Le granite, les grandes hêtraies moussues et des vestiges antiques inscrivent les monts de Saint-Goussaud, en Creuse, dans une atmosphère celte. Les bois qui couvrent les versants dissimulent des constructions étranges, qui parfois s'enfoncent dans le talus tel un terrier... Mais qui logeait donc là-dedans ?
Dans l’épaisse forêt qui couvre les Monts de Saint-Goussaud, on peut tomber sur un théâtre gallo-romain, précisément au puy de Jouër. C’est à proximité de ce site classé qu’a été découvert l’an passé un édicule peut-être un peu moins antique mais témoignant d’une occupation humaine ancienne .
Sous la mousse et les fougères, encastré dans le talus, a surgi un habitat étrange : était-il dévolu à de petits hommes ?
Un ermite précurseur ?Les fans du Seigneur des Anneaux pourraient percevoir comme un indice concordant le fait que la cité de la tapisserie d'Abusson (Creuse) ait choisi de tisser des oeuvres graphiques de JRR Tolkien.
Si le magicien Gandalf n’a jamais été repéré dans les hautes collines de l'ouest creusois, il est question dans les textes anciens d’un certain Gonsaldus qui s’est installé ermite et berger sur ces collines au VIIe siècle.
Ce berger mérovingien, futur Saint-Goussaud, est-il celui qui a empilé les premières pierres ?
L’association Nature et patrimoine de Laurière (Haute-Vienne) a été la première à s’intéresser à ces « cabanes de pierre » oubliées.
Une trentaine de "loges", selon la terminologie locale, ont été exhumées et il semble que les bergers aient bien été les seuls hôtes et destinataires de ces abris rudimentaires.
La principale « concentration » se trouve sur le versant sud-ouest, entre les communes de Saint-Goussaud (Creuse) et Jabreilles-les-Bordes (Haute-Vienne).
Les loges de berger ont pu être une centaine au début du vingtième siècle.
Sur la lande battue par les vents d'ouest« J’ai connu des gens qui en avaient vu construire », signale Christian Libaude, infatigable guide de ce secteur de moyenne montagne, qui a assisté aussi à la destruction d’une loge « d’un coup de pelleteuse après la tempête de 1999 ».
Chritian Libaude, le guide
Cent ans en arrière, il faut imaginer les monts de Saint-Goussaud battus par les vents d’ouest et couverts d’une lande pâturée toute l’année par les troupeaux.
Le moindre rejeton de chêne était alors piétiné ou rectifié : « Sur ces collines dénudées, la pierre était le seul matériau permettant de construire un abri », relève Christian Libaude.
Construites par de futurs maçons de la Creuse ?En se basant sur des récits, le guide imagine « que les loges étaient construites par des jeunes bergers qui se faisaient la main avant d’effectuer la grande transhumance des maçons de la Creuse ».

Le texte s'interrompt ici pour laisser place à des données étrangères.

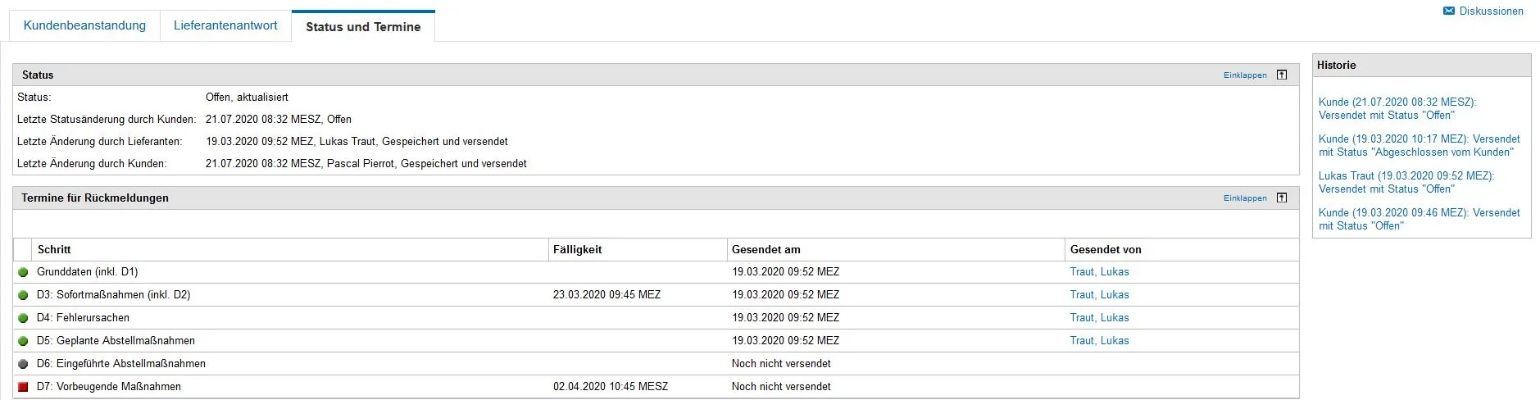Open the Diskussionen link
This screenshot has height=400, width=1540.
(1491, 11)
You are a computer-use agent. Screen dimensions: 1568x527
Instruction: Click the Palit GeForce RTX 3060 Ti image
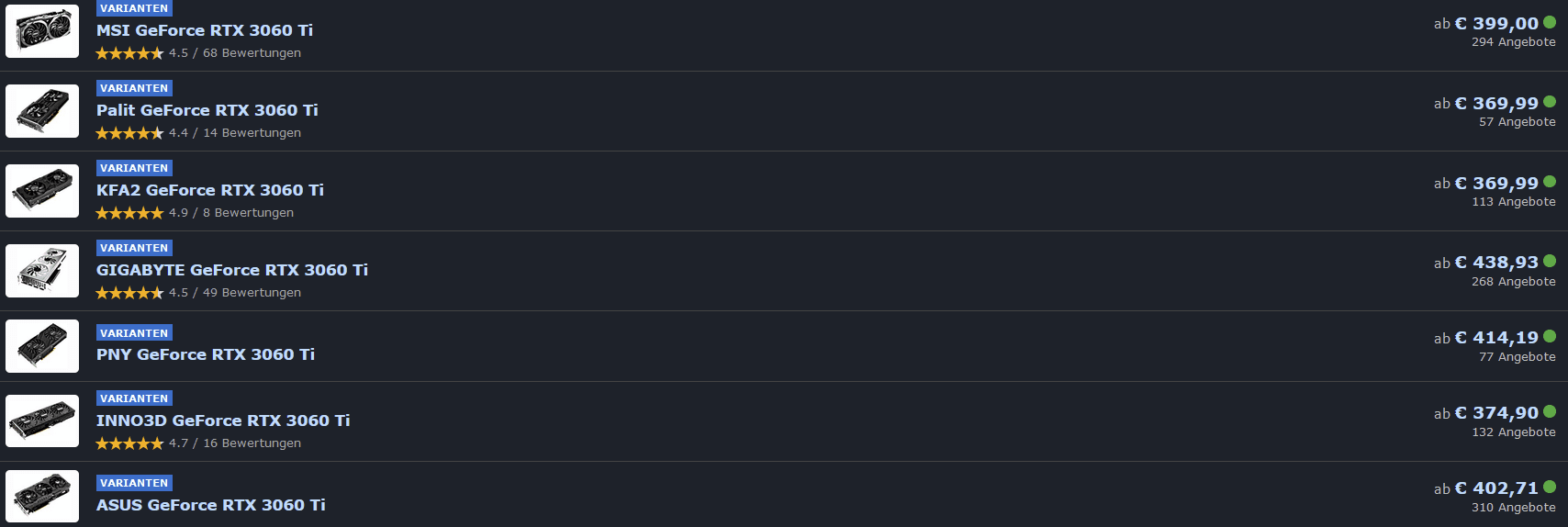[x=42, y=111]
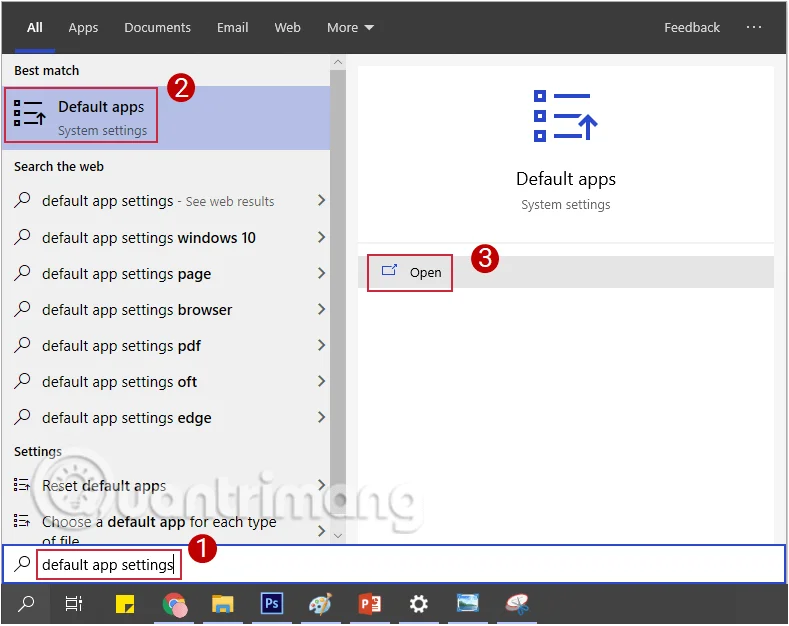Open PowerPoint from the taskbar
Image resolution: width=789 pixels, height=626 pixels.
(x=370, y=604)
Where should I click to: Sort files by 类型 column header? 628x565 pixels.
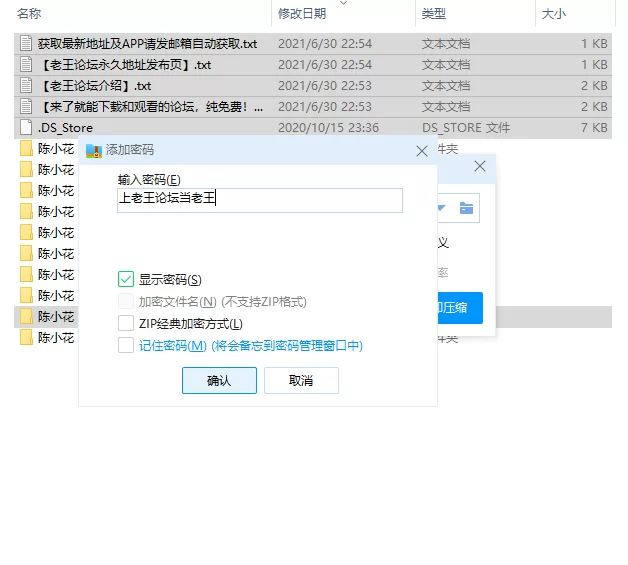[x=434, y=14]
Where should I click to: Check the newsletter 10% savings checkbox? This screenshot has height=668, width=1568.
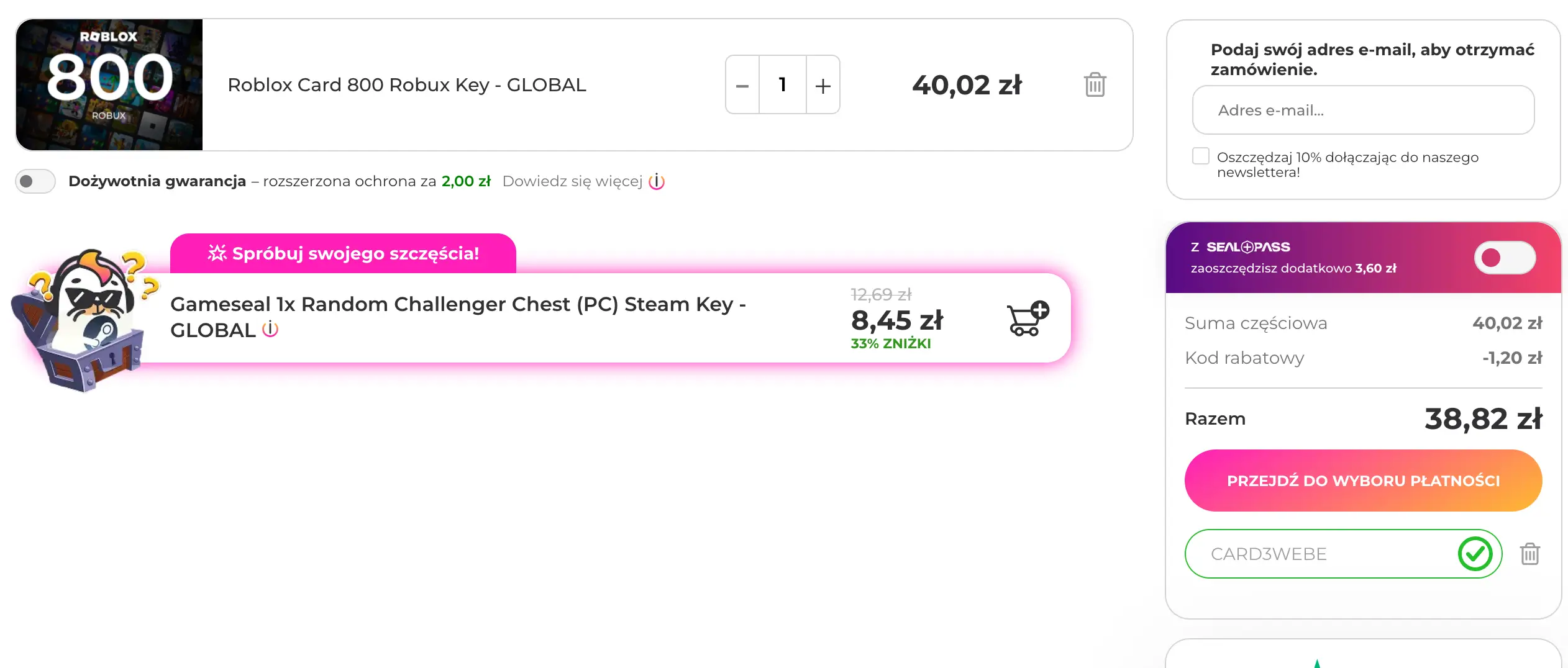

Ces cabanes procèdent de la même nécessité qu’en Quercy, Périgord et autre régions où les bergers et travailleurs agricoles passaient de longues journées loin de la ferme. Ils s'y mettaient à l'abri des intempéries et y pouvaient y préparer leur frichti.
En l’absence de pierres plates permettant de tenter un toit en lauze, les moellons de granite autorisent une voûte façon « igloo ».
Chaque loge de berger a son style.
Des circuits ont été balisés par Nature et patrimoine. Sur la commune de Saint-Goussaud, les villages du Cros et du Fieux recèlent plusieurs loges de berger dans leur environnement proche. Un randoguide (trace GPS téléchargeable en appli ) a également été créé par l'équipe VTT Sports Nature du Pays ouest Creuse.